Sorry love but you're not going to get a functional open relationship with this one. Because that's not what he's into at all. It's not just a matter of liking a variety of sexual partners - plenty of people are not monogamous and are able to be ethical about it - the thrill for this man is in the deceit.

Maybe he's acting out some issues, maybe he has hangups about being unlovable so he has to keep pushing in order to convince himself that whatever happens, you will not leave him, blah blah whatever.
It's not an excuse. He;s not sorry at all. He thinks that his feelings are more important than yours and that's the bottom line.
Please understand that no one else can change this man's behaviour. You sound as though you think the family can band together and lock him up or keep him under 24/7 surveillance or something - he is the only one who can change his behaviour and he simply doesn't want to.

You basically have a choice: decide to accept that he will have sex with other women whenever he feels like it, or end the relationship. Those are your options. There is no magic button that will make a man like this behave in a monogamous fashion.

ButWhyIsTheGinGone · 20/07/2011 20:15

It is bloody unfair. When I am trying to do the right thing. And I have always expected my partner to match my behaviour - if I can be responsible and faithful, then I expect the same in return. Then I was pregnant, dammit, and I want her to have her father with her every day.
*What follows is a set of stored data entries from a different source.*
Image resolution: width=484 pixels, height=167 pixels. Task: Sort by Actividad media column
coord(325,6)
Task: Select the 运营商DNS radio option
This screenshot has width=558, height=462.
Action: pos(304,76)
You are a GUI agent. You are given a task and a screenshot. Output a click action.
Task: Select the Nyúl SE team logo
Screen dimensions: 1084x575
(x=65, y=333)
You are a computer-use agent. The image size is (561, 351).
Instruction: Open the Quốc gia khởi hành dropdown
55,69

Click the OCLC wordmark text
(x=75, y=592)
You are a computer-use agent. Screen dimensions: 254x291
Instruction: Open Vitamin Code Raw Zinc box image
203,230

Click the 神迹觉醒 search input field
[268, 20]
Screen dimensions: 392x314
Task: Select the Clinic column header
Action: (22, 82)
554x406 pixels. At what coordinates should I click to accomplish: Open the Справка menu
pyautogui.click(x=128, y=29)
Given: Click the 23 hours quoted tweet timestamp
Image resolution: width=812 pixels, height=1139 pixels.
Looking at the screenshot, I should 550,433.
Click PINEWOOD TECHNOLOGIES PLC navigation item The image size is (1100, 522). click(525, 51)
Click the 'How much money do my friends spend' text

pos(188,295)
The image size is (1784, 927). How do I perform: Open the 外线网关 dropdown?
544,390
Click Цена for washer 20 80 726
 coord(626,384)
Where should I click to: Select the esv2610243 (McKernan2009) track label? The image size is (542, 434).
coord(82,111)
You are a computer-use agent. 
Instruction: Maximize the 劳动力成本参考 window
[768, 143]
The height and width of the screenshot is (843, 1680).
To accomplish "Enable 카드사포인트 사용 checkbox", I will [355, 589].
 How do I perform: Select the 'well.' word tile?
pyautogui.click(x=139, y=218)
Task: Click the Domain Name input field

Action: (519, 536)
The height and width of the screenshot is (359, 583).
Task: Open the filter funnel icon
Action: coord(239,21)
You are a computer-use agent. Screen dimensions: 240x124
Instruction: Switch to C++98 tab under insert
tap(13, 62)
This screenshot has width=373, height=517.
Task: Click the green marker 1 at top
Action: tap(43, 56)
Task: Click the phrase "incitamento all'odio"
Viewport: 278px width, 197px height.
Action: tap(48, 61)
This is why I feel so shit about your situation. Why can't people just be decent to each other? YOU seem a decent human being - is it so unreasonable to expect him to be? :( I know as a singleton with no kids perhaps I don't get all the complexities required to leave a husband - but in some way my status gives me more clarity of mind.
OP, I really do wish you the best. xx

Scottie87 · 20/07/2011 20:16

counselling will only help if he wants it.The counsellors will tell you that...
I am currently in counselling with my H for similiar. PM me any time, don't want to hijack your thread

TheCrackFox · 20/07/2011 20:17

You cannot change people. He will never be the type of husband you want him to be (faithful) he isn't even interested in an open relationship as he likes all the secrecy associated with having an affair. Moreover, you have forgiven him so many times that he knows he can carry on regardless.

Imagine that your DD is all grown up and married to a similar man. What advise would you give her?

RosieMapleLeaf · 20/07/2011 20:24

My suggestion is for one of you (preferably him!) to move out, not necessarily permanently, but in order for you both to have some space to think.

You need to think whether you can live happily with a lifetime of this behaviour, because it will not stop, and he will not be open with you.

He needs to think about whether he wants to have a family or he wants to play around.

It doesn't necessarily have to be the end, but I know that if I were you and took him back there would be all kinds of conditions and consequences laid out ahead of time regarding what is acceptable and what is not. And follow-through on said consequences.

In all honesty, I would find that life exhausting. To always be wondering if he is being honest, checking messages and texts, wondering where he is if he isn't home when expected, etc.

Also think about how this will seem to your child(ren) as they grow older - they may not respect him for how he has treated you, but they may also not respect you for accepting it.

It's a horrible situation for you to find yourself in, OP. I hope you can find an acceptable solution for yourself.